Personal information
- Full name: Pablo Nicolás Caballero Santos
- Date of birth: 21 July 1986 (age 39)
- Place of birth: Totoras, Argentina
- Height: 1.91 m (6 ft 3 in)
- Position(s): Forward

Youth career
- Racing Club

Senior career*
- Years: Team / Apps / (Gls)
- 2007–2012: Racing Club / 44 / (6)
- 2010: → Tigre (loan) / 6 / (0)
- 2011: → Guaraní (loan) / 15 / (1)
- 2012–2013: Almirante Brown / 37 / (9)
- 2013: Qingdao Jonoon / 13 / (2)
- 2014–2015: Ferro Carril Oeste / 30 / (4)
- 2015–2017: Lugo / 83 / (21)
- 2017–2019: Almería / 39 / (5)
- 2019–2020: FC Cartagena / 22 / (5)
- 2020–2021: FC Messina / 19 / (8)
- 2021–2022: Tudelano / 32 / (12)
- 2022–2025: Recreativo / 56 / (19)

= Pablo Caballero (footballer, born 1986) =

Argentine footballer

Pablo Nicolás Caballero Santos (/es/; born 21 July 1986) is an Argentine footballer who plays as a forward.

==Club career==
Born in Totoras, Santa Fe, Caballero graduated from Racing Club de Avellaneda's youth setup. He made his professional debut on 24 November 2007, starting in a 0–0 home draw against Independiente for the Primera División championship.
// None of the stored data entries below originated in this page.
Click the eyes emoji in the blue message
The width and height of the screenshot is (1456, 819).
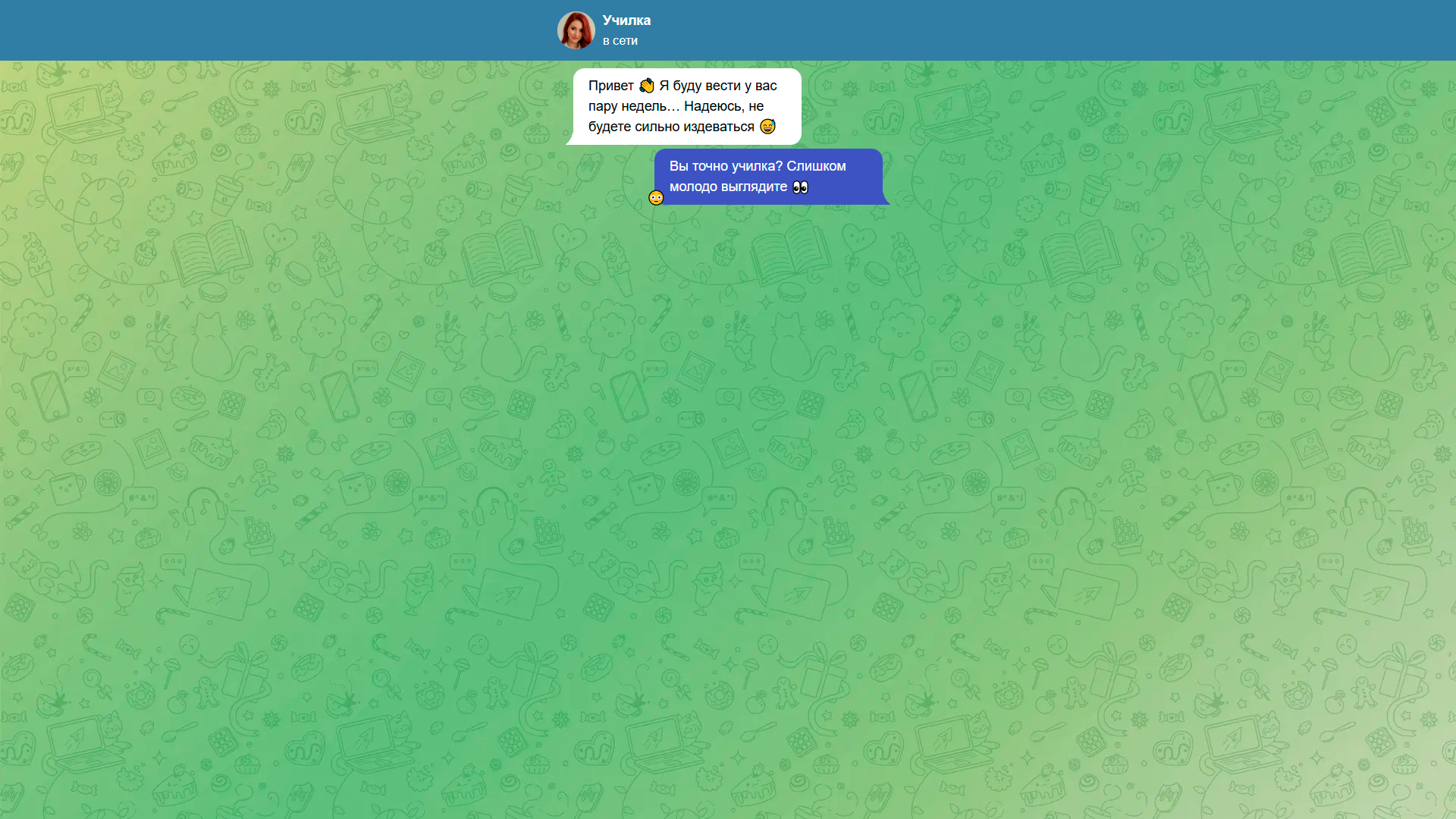(799, 187)
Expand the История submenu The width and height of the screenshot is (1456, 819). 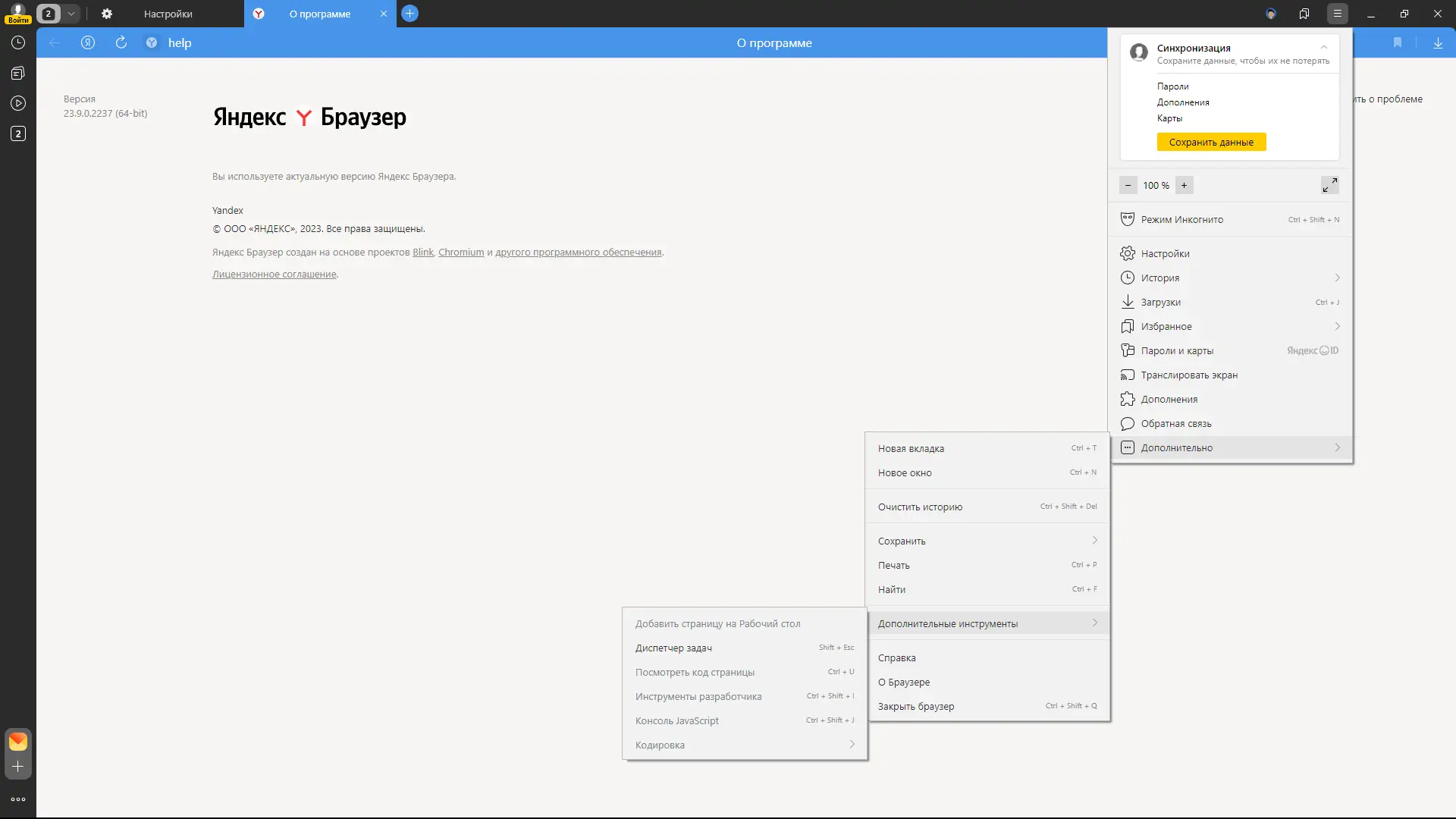click(x=1337, y=278)
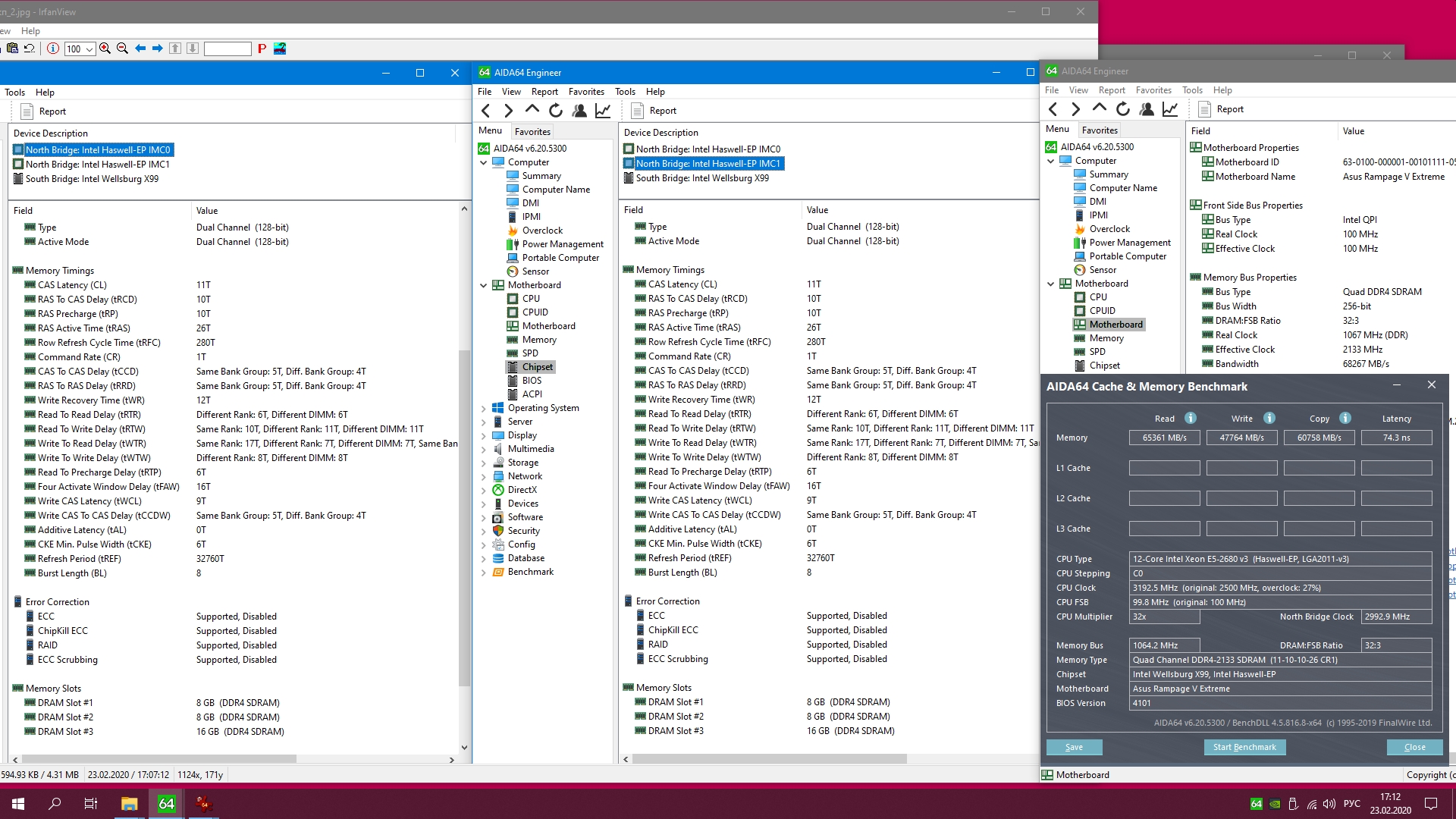Open the Benchmark graph toolbar icon
This screenshot has height=819, width=1456.
coord(603,111)
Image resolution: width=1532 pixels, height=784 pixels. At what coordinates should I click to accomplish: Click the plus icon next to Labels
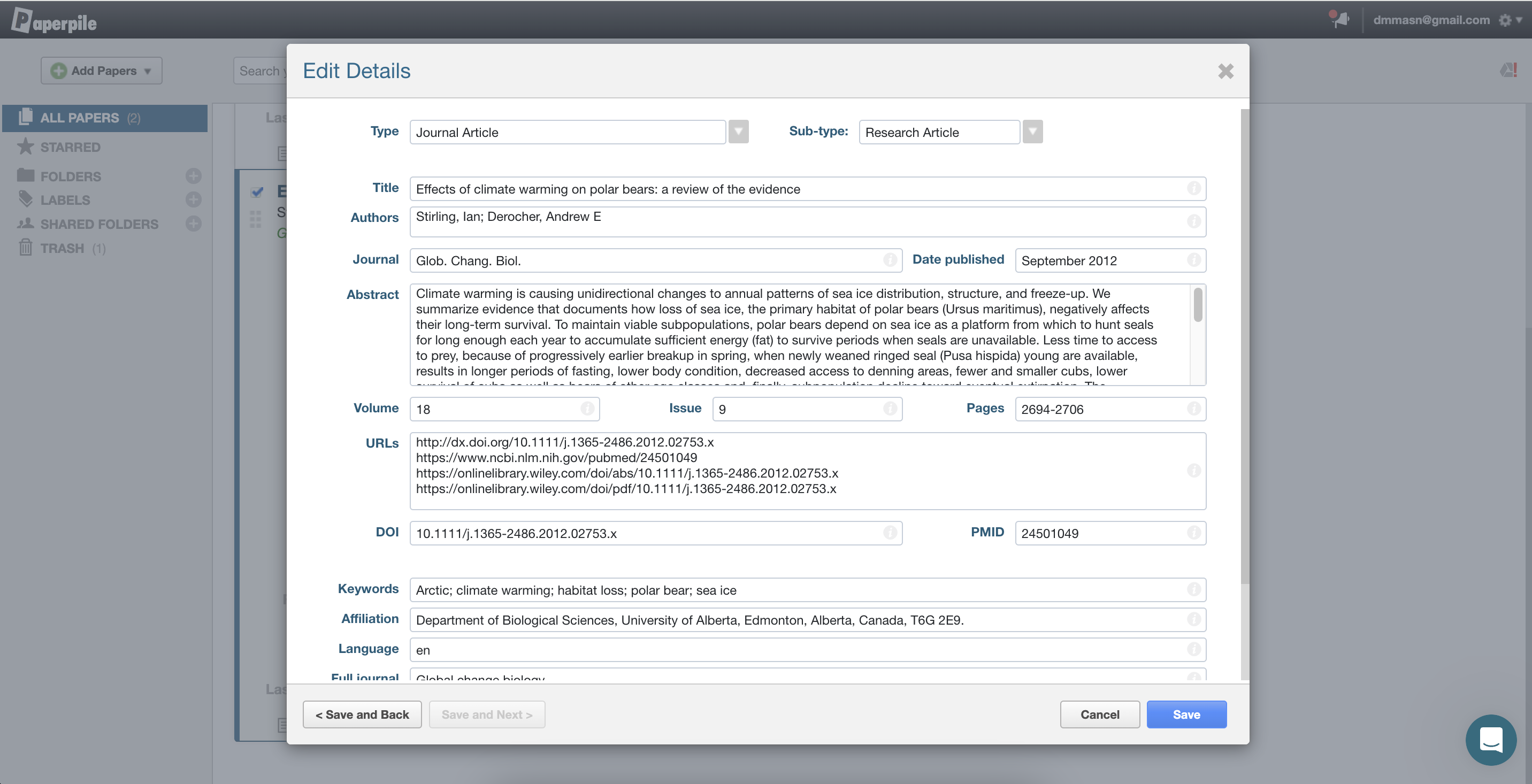pyautogui.click(x=193, y=199)
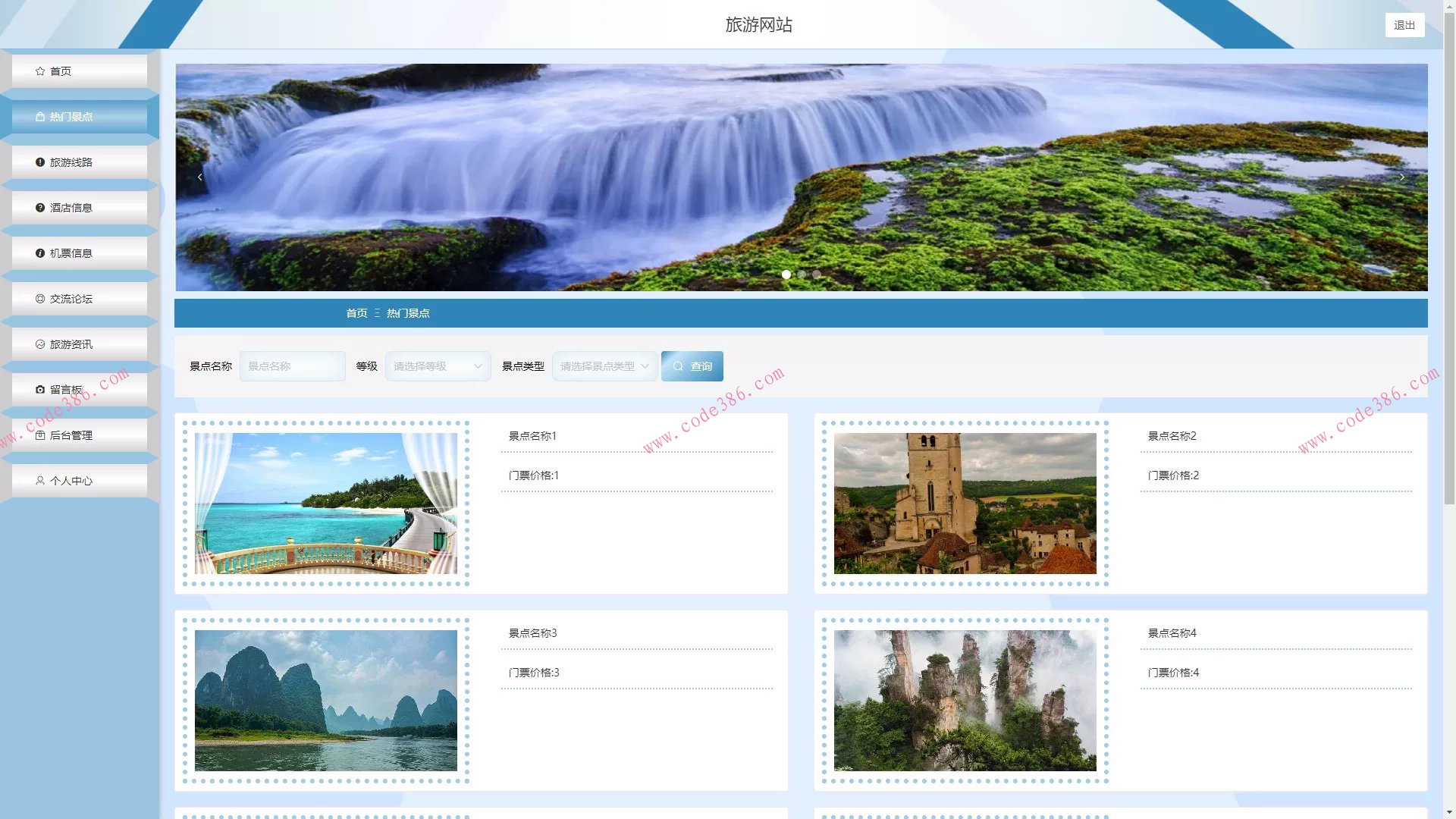Click the 首页 breadcrumb link
The image size is (1456, 819).
coord(356,313)
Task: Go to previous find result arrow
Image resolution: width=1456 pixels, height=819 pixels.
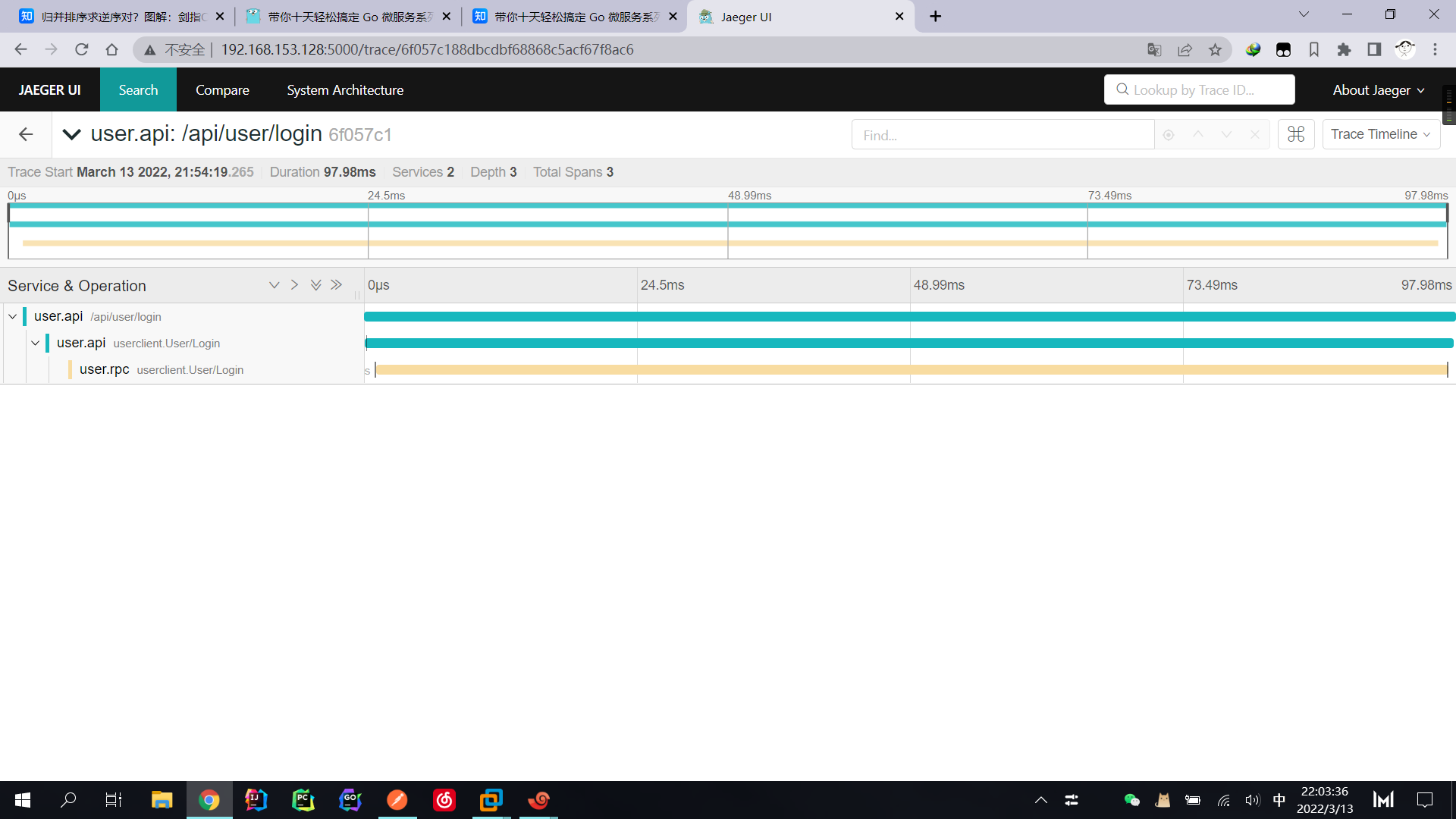Action: [x=1198, y=134]
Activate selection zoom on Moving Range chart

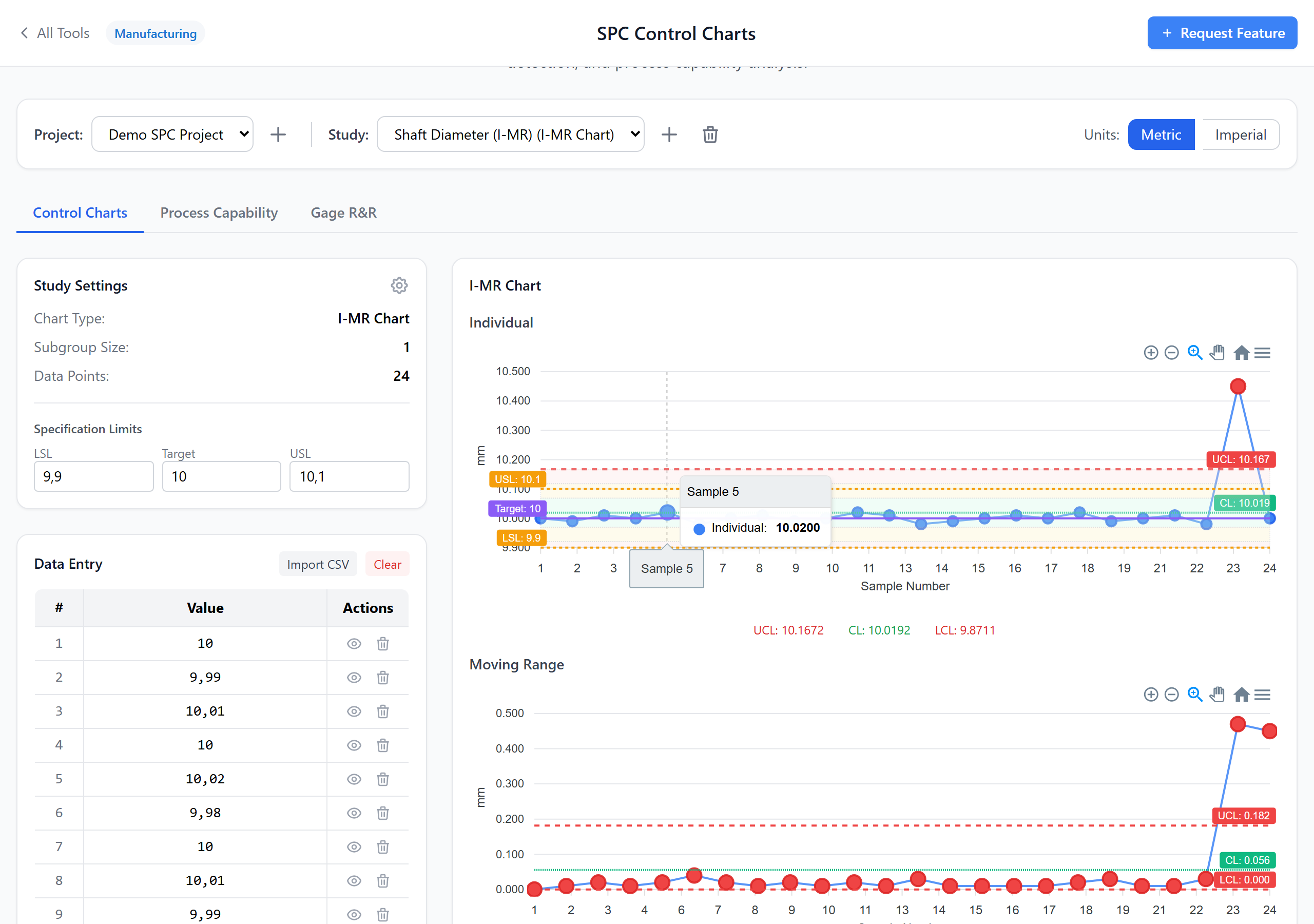point(1194,695)
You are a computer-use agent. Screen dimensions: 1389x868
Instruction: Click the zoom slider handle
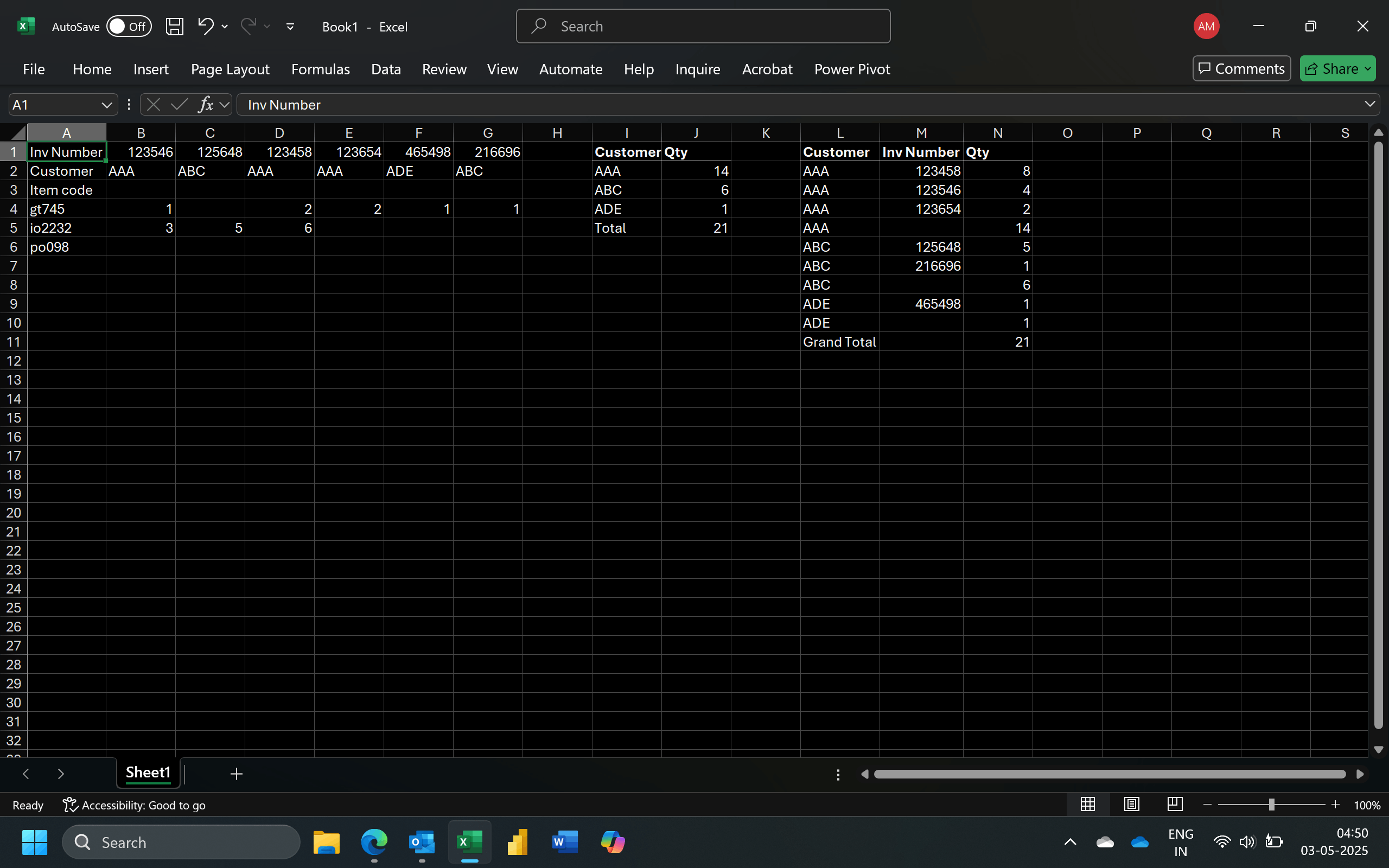(1271, 805)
Caballero scored his first professional goal on 28 September 2008, netting his side's last in a 3–3 away draw against River Plate. He appeared in 29 matches during the campaign, scoring three goals.

On 26 July 2010 Caballero was loaned to Tigre. After another temporary spell at Guaraní, he returned to Racing, but only appeared sparingly.

In the 2012 summer Caballero moved to Primera B Nacional's Almirante Brown. After appearing and scoring regularly, he moved to Chinese Super League side Qingdao Jonoon on 23 July 2013.

In January 2014 Caballero returned to his home country, signing for Ferro Carril Oeste. On 30 January 2015 he joined Spanish Segunda División side CD Lugo.

On 17 July 2017, free agent Caballero signed a two-year contract with UD Almería still in the second tier.

After a season with FC Cartagena, he moved to Italy in October 2020 to join Serie D club FC Messina.